Activity list:
[1] List the animals named in the birthday post.
[2] In the birthday post, how did the ex get in touch this year?
[3] Reproduce the passage of the birthday post between "So, to a tortoise, or" and "play the game.", inclusive.

So – the morning is going well. Lots of social media well wishes. Gifts in the kitchen. I am walking into the office and it doesn’t dawn on me that anything there will happen. But the workmates actually surprised me. The friend and co-worker who was really the one good at decorating and remembering birthdays has left the company. I honestly didn’t think anything would happen this year. But they surprised me with a luau theme and clumsily, but appreciated-more-than-you-know, pink and purple streamers. All day, cardboard Hawaiian Hula Dancers on thin clear strings have danced around my head, while plastic leis frame my computer screen. They said they picked luau because it was the closest thing to “always being on vacation” that they could come up. They didn’t even need to explain, I knew what they meant. That’s how I am perceived. The one who goes on so many vacations and always seems so tan.
The one weird thing I sort of look forward to for the past couple of years? The bi-annual brief conversations with my ex. When we were together we made birthdays a big deal for one another. It was something I think we really looked forward to doing for one another, and looked forward to receiving from one another. Perhaps the new woman in his life does the same for him – on that count I really don’t care. But the first year after our break-up was pretty painful for me, and when he reached out to me, it was the first communication he had made in a while and it was like – a shared secret or something. Even as brief as it was. It made me laugh, because we had a joke about my remembering dates that he brought up. Last year I wondered if he would message me again, but he only passed a text message onto my daughter with a strange excuse on why he couldn’t directly contact me. Unimportant. This year he emailed me directly at the office. It was nice. There isn’t any underlining pretext of hope. It doesn’t elicit any dormant pain. No one has an agenda. It’s just a nice soft, yet solid memory that I think we are both happy to share with one another. It doesn’t open the flood gates to further communications. Next month about this time I will email him a happy birthday, and then we’ll probably wait a year until we speak again. Maybe it’s that we recall each other with enough fondness to want to wish this a happy day to one another that does it for me. I don’t really text or message any other exes on their day.
So, to a tortoise, or a parrot, or some species of whales, I haven’t even made it to middle age. Yet with humans we like to call 50 middle age, but who are we kidding? Like 100 is a given. Ha! But there isn’t this thing, this label, between Middle and Old age. You’re either there, or you aren’t. I’ll take middle for the time being. I’ll play the game.
For my parents, 50 was Dead Man Walking. Not something I really want to broach too much on the anniversary of my birth. But I’d be lying to say with each passing year it doesn’t tickle the back of my brain. Maybe that’s why I fit so much into life now. You don’t know when that last birthday celebrated will actually be your last. For me, I have gifts to open when I get home. I have a dinner to attend. I suspect I’ll have a really nice glass of wine to accompany that dinner. I won’t worry about who forgot well wishes, but be super thankful for all those people out there who took a moment out of their life to say “Hey you! You kinda matter, and I hope you’re enjoying your special day!”

Collected data:
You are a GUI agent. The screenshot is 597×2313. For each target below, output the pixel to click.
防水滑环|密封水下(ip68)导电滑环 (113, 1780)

Set of answers:
[1]
Tortoise
Parrot
Some species of whales

[2] He emailed the writer directly at the office.

[3]
So, to a tortoise, or a parrot, or some species of whales, I haven’t even made it to middle age. Yet with humans we like to call 50 middle age, but who are we kidding? Like 100 is a given. Ha! But there isn’t this thing, this label, between Middle and Old age. You’re either there, or you aren’t. I’ll take middle for the time being. I’ll play the game.